Is shared readonly data copied to different processes for multiprocessing?

Question:

The piece of code that I have looks some what like this:

glbl_array = # a 3 Gb array

def my_func( args, def_param = glbl_array):
    #do stuff on args and def_param

if __name__ == '__main__':
  pool = Pool(processes=4)
  pool.map(my_func, range(1000))

Is there a way to make sure (or encourage) that the different processes does not get a copy of glbl_array but shares it. If there is no way to stop the copy I will go with a memmapped array, but my access patterns are not very regular, so I expect memmapped arrays to be slower. The above seemed like the first thing to try. This is on Linux. I just wanted some advice from Stackoverflow and do not want to annoy the sysadmin. Do you think it will help if the the second parameter is a genuine immutable object like glbl_array.tostring().

Asked By: san

||

Answers:

You can use the shared memory stuff from multiprocessing together with Numpy fairly easily:

import multiprocessing
import ctypes
import numpy as np

shared_array_base = multiprocessing.Array(ctypes.c_double, 10*10)
shared_array = np.ctypeslib.as_array(shared_array_base.get_obj())
shared_array = shared_array.reshape(10, 10)

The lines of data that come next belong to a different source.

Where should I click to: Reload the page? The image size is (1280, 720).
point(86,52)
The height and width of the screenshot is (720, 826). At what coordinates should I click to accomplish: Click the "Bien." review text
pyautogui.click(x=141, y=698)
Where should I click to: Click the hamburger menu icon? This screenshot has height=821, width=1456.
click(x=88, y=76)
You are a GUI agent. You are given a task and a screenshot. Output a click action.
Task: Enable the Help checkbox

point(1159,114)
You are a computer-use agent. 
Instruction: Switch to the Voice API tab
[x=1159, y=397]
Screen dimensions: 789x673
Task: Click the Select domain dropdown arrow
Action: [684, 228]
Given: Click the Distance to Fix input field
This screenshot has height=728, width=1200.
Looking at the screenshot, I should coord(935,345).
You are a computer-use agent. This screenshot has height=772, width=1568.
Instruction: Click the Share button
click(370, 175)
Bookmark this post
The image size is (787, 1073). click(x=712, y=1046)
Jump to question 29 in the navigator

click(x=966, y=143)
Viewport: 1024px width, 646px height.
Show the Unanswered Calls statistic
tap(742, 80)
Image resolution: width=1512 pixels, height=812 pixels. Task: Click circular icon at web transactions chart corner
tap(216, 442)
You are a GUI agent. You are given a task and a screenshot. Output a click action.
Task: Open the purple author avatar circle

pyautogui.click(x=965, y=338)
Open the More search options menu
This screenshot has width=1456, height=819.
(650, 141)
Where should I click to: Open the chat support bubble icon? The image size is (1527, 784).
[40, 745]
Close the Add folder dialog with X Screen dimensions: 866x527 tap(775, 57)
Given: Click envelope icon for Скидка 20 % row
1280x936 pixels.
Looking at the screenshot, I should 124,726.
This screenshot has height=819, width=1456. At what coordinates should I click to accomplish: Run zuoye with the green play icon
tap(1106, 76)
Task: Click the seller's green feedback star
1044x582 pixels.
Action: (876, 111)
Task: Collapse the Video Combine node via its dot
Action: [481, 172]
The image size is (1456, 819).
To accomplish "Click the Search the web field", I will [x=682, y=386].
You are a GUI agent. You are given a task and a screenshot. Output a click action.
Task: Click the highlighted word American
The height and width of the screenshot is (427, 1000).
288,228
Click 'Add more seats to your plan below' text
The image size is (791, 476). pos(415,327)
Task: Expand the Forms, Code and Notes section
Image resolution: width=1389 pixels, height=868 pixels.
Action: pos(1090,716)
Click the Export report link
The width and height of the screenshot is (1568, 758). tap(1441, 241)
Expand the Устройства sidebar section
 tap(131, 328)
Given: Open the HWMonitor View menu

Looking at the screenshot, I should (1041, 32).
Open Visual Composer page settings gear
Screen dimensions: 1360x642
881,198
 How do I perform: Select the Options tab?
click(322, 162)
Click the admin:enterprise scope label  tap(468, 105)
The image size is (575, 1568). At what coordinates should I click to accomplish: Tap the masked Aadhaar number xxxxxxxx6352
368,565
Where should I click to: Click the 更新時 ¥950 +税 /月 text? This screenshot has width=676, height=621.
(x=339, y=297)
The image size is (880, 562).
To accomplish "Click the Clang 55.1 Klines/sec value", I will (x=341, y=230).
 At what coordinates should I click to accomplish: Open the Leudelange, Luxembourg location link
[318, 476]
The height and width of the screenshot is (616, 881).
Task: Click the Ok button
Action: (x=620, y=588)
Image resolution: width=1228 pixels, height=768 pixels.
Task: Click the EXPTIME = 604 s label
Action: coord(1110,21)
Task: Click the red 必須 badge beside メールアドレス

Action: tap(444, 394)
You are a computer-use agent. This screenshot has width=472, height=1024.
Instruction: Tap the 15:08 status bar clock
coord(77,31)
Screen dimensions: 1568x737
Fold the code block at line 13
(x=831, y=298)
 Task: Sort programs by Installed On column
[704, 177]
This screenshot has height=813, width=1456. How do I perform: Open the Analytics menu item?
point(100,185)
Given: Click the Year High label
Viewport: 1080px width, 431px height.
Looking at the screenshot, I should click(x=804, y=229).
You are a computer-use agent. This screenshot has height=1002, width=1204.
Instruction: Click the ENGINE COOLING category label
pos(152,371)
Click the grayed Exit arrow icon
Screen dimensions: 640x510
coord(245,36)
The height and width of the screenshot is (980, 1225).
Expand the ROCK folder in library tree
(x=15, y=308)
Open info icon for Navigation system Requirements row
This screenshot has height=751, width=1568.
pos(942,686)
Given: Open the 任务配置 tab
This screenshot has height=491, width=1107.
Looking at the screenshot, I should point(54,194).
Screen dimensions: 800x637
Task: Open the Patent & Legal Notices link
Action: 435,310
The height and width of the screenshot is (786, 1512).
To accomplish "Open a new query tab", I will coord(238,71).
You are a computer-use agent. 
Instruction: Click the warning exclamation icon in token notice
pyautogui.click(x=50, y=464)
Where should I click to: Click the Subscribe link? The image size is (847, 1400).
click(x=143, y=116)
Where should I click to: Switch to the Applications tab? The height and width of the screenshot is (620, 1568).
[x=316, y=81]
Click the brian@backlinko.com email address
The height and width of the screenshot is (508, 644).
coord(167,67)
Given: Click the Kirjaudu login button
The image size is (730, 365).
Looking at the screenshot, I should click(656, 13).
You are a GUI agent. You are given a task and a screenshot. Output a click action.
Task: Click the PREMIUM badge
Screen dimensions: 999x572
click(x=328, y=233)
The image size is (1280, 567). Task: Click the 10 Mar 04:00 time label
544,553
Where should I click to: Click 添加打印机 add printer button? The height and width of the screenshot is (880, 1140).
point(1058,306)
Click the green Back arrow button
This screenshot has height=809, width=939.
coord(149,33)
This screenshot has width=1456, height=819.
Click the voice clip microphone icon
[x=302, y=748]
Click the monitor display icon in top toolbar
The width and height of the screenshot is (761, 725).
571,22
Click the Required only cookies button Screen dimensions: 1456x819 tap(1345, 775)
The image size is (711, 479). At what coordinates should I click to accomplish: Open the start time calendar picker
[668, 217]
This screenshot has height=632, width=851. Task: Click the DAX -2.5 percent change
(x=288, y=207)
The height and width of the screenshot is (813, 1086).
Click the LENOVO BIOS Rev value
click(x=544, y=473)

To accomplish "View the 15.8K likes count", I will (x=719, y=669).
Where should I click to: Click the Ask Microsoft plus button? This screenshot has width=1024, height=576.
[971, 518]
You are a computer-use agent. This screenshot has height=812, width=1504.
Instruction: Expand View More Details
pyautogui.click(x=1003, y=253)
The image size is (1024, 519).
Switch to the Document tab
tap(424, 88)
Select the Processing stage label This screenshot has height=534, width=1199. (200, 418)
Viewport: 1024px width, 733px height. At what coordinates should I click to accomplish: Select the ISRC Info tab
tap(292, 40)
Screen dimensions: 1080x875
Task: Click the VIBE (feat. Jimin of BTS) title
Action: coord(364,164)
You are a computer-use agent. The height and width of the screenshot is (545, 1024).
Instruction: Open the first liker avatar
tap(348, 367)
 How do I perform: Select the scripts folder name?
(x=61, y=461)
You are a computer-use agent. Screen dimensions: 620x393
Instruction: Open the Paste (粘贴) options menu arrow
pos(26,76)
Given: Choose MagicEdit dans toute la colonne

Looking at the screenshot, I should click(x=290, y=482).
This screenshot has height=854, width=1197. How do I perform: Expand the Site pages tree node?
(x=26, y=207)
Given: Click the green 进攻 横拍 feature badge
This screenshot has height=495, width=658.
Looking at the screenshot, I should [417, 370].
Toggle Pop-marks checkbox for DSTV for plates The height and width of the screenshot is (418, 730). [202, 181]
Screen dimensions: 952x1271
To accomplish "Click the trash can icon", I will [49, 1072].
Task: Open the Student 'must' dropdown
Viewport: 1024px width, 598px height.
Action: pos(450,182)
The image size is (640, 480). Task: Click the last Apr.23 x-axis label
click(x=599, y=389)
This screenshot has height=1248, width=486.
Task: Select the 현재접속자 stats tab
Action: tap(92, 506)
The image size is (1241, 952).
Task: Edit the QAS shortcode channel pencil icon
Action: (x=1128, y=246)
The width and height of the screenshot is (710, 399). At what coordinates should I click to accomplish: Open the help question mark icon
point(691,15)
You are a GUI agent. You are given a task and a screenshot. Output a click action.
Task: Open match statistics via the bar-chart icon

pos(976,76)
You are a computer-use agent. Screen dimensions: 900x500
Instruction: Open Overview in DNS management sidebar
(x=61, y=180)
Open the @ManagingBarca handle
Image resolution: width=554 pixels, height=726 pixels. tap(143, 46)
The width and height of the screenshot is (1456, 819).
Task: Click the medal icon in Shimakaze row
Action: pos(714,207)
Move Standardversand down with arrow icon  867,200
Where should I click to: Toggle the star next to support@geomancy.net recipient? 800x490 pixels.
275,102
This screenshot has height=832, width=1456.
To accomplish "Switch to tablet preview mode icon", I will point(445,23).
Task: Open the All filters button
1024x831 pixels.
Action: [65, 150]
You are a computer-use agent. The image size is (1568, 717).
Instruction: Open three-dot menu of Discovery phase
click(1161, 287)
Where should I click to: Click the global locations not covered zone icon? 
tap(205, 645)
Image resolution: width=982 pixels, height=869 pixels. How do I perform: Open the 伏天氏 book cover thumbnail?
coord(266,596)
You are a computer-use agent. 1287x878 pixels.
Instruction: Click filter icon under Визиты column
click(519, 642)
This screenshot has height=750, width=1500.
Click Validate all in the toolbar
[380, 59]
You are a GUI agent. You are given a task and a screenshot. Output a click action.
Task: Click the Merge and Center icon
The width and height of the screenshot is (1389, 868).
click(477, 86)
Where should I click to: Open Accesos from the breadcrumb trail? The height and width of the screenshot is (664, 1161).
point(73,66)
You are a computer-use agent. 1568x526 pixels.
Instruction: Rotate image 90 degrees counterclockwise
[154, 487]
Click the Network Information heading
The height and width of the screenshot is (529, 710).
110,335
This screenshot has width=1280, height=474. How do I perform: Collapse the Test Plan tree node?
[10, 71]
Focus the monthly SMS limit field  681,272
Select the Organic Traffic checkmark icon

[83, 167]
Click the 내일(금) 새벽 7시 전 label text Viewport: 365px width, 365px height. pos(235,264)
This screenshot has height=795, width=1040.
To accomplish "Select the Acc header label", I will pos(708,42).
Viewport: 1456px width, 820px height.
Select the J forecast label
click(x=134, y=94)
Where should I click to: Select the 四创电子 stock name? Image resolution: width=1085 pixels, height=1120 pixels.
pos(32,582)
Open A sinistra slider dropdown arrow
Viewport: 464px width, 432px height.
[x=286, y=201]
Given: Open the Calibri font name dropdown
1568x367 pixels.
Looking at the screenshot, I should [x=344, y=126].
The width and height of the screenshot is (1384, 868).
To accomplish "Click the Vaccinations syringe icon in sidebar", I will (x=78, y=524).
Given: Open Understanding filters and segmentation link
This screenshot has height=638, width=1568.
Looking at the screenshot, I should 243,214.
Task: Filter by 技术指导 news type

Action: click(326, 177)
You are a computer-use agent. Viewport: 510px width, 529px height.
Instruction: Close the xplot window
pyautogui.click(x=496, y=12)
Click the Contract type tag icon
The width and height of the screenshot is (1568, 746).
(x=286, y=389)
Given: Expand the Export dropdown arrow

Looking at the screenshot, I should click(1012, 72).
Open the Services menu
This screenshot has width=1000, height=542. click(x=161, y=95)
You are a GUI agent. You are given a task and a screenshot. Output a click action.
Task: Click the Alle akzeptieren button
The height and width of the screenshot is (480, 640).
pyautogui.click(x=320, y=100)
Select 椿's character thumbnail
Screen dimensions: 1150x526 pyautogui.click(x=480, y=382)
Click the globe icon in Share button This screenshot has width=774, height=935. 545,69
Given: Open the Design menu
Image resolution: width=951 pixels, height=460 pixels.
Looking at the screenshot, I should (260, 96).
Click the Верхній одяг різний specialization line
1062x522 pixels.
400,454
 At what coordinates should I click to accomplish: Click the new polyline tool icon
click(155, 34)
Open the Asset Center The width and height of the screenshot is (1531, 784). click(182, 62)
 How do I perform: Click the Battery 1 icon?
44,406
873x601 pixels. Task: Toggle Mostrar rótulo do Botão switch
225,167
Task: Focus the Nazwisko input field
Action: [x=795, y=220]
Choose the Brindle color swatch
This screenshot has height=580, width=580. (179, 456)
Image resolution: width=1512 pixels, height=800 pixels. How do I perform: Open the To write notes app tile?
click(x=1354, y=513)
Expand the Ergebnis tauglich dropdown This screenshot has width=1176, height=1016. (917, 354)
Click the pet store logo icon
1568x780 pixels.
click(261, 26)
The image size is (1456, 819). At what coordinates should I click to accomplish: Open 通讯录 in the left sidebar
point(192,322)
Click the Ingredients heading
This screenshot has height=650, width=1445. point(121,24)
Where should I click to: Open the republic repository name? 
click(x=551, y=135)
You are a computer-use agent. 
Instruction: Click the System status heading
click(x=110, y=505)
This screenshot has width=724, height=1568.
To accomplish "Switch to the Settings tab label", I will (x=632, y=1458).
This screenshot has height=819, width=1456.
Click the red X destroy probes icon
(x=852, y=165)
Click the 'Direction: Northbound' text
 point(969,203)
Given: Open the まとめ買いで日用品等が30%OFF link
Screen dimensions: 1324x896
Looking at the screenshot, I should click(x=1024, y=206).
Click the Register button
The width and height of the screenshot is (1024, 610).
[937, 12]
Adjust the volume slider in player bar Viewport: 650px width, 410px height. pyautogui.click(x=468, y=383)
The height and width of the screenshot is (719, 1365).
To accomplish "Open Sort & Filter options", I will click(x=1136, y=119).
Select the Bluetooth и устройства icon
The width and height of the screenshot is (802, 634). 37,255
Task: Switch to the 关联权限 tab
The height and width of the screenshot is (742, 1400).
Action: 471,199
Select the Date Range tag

#-- edited 2015-05-01: the assert check below checks the wrong thing
#   with recent versions of Numpy/multiprocessing. That no copy is made
#   is indicated by the fact that the program prints the output shown below.
## No copy was made
##assert shared_array.base.base is shared_array_base.get_obj()

# Parallel processing
def my_func(i, def_param=shared_array):
    shared_array[i,:] = i

if __name__ == '__main__':
    pool = multiprocessing.Pool(processes=4)
    pool.map(my_func, range(10))

    print shared_array

which prints

[[ 0.  0.  0.  0.  0.  0.  0.  0.  0.  0.]
 [ 1.  1.  1.  1.  1.  1.  1.  1.  1.  1.]
 [ 2.  2.  2.  2.  2.  2.  2.  2.  2.  2.]
 [ 3.  3.  3.  3.  3.  3.  3.  3.  3.  3.]
 [ 4.  4.  4.  4.  4.  4.  4.  4.  4.  4.]
 [ 5.  5.  5.  5.  5.  5.  5.  5.  5.  5.]
 [ 6.  6.  6.  6.  6.  6.  6.  6.  6.  6.]
 [ 7.  7.  7.  7.  7.  7.  7.  7.  7.  7.]
 [ 8.  8.  8.  8.  8.  8.  8.  8.  8.  8.]
 [ 9.  9.  9.  9.  9.  9.  9.  9.  9.  9.]]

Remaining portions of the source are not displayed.